Club representatives insist that the nonprofit organization - founded in 1872 by five newspapermen, a Shakespearean actor, a vintner and a couple of local merchants - is dedicated to the simple enjoyment of music, literature, drama and the arts. Networking, job-seeking, and discussions about business and policy are strictly prohibited by the club, whose motto is "weaving spiders, come not here."
Grainy photos
Sam Singer, the Bohemian Club spokesman, said false depictions of club activities have put people in danger in the past, most notably in 2002 when a bumbling, hooded commando who called himself the "Phantom Patriot" invaded the grove.
The man, Richard McCaslin, of Carson City, Nev., was dressed in an outlandish superhero-style costume and carrying guns, knives and bomb launchers when he was arrested in the empty camp.
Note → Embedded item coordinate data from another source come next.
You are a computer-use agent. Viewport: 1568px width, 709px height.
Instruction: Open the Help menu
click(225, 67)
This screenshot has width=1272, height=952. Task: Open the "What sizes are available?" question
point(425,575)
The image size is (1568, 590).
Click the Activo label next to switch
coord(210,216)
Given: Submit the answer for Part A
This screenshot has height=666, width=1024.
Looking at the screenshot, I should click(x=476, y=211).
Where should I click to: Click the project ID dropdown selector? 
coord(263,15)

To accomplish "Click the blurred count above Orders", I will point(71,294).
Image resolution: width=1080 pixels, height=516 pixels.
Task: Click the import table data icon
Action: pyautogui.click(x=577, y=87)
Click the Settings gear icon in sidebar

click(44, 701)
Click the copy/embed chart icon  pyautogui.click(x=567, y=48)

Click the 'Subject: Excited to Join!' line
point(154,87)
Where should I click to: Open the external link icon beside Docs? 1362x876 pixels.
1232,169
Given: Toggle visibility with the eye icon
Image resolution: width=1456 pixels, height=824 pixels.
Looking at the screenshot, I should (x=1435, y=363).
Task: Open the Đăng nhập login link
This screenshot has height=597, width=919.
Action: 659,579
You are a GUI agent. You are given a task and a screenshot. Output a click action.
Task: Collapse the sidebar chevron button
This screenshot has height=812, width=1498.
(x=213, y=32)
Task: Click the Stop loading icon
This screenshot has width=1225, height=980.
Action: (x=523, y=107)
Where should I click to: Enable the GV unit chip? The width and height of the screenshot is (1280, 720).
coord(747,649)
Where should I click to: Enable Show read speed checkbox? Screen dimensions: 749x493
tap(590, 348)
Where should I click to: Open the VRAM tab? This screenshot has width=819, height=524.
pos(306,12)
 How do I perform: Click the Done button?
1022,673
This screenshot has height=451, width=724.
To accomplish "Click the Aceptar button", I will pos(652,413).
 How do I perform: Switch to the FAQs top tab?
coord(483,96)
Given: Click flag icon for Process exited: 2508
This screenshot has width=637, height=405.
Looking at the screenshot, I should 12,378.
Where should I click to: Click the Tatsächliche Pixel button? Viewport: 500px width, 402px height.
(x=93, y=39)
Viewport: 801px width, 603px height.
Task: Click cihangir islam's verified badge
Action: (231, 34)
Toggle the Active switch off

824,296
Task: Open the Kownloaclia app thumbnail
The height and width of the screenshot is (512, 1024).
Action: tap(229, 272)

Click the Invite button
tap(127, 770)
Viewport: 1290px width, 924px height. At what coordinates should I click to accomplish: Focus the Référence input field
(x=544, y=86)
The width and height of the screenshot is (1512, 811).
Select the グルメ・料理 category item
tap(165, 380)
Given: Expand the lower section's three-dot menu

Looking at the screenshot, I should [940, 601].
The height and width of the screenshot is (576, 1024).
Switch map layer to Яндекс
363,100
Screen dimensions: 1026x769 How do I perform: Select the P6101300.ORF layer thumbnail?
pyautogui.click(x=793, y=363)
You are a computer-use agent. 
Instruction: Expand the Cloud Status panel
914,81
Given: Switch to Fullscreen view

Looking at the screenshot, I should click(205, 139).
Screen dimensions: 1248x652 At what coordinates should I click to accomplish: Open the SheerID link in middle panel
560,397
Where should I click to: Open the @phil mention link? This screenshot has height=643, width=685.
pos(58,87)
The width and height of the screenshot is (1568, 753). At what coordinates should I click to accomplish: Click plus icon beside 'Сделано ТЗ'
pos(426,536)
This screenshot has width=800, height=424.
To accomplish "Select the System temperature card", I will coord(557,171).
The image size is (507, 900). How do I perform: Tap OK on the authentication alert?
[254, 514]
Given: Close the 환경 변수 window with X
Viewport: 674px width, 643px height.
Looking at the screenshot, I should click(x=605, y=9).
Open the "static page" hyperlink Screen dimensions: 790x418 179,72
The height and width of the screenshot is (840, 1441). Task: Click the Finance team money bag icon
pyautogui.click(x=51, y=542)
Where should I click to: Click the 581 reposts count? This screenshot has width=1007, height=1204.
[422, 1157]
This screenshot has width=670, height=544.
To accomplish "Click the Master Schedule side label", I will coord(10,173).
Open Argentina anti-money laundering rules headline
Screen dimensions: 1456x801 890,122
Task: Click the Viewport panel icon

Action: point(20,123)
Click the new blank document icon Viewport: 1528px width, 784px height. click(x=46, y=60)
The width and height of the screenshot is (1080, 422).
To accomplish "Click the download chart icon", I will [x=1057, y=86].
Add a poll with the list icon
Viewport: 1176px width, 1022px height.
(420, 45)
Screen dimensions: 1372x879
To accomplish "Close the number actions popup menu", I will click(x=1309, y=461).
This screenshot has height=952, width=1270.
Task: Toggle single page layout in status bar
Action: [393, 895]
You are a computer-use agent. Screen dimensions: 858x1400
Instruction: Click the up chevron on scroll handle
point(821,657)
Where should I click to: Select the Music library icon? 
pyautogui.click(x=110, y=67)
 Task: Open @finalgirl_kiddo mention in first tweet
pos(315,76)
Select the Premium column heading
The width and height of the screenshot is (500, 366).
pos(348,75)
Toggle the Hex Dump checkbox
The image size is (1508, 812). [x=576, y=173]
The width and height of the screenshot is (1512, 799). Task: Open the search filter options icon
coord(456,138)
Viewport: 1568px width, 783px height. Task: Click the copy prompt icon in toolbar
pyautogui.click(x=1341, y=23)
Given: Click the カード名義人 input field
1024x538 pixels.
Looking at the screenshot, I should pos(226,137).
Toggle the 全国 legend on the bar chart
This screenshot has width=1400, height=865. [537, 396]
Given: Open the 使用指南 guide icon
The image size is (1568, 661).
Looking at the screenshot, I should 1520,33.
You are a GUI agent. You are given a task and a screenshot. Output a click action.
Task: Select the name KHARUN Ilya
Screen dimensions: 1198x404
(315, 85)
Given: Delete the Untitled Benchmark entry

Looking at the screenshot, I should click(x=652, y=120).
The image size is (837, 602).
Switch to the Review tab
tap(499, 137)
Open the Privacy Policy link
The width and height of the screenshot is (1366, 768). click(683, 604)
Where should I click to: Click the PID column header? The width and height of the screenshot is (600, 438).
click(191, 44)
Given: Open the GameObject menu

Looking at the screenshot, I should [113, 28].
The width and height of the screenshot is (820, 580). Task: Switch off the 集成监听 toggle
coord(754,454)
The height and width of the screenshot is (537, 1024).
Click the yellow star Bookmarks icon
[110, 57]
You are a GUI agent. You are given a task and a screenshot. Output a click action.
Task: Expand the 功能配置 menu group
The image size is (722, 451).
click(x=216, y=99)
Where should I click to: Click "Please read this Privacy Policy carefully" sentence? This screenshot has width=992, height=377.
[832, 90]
He claimed he was inspired by stories about "bizarre, Luciferian ceremonies" at the club by Austin, Texas, radio personality Alex Jones.
Ackley has said he, too, was inspired by Jones, who snuck into the Grove once and took grainy pictures of fire during the cremation of care ceremony. He posted these on his website and in a book accompanied by drawings he added of pentagrams and creepy-sounding phrases about "dark secrets" and the "order of death."
The ritual, say club officials, is a harmless ceremonial burning away of the burdensome cares of business and civilization that campers are supposed to leave behind. Singer, the president of Singer Associates in San Francisco, said insinuations that the ceremony is some kind of pernicious baby-burning ritual are dangerously irresponsible in addition to being patently ridiculous.
'Hard to fathom' -
Jones, Ackley and the other conspiracy theorists "say things that are libelous, defamatory, dishonest and misleading," Singer said. "They make up these things that are simply hard to fathom."
Singer was less critical of Moore, who contends that the problem is not that evil is occurring, but that powerful men are holing up behind closed gates and discussing policy, particularly at what are called Lakeside Talks held next to the grove's picturesque lily-covered pond.
"I don't care if they wear pink tutus or what they do in there," she said. "It's a place for decision makers to gather and do these policy talks."
"We disagree with Mary Moore and her organization, but we are supportive of their right to protest," said Singer, who claims Moore is wrong about the policy talks, but at least depicts the club honestly. "She has been an able and honest opponent from day one, and we value her opinion."
While Moore and her cohorts were not there to greet the captains of industry at the Bohemian Grove this year, she said there is still hope for next year.
"We're doing research on fracking as a theme next year," she said. That's assuming Ackley and his group don't come back.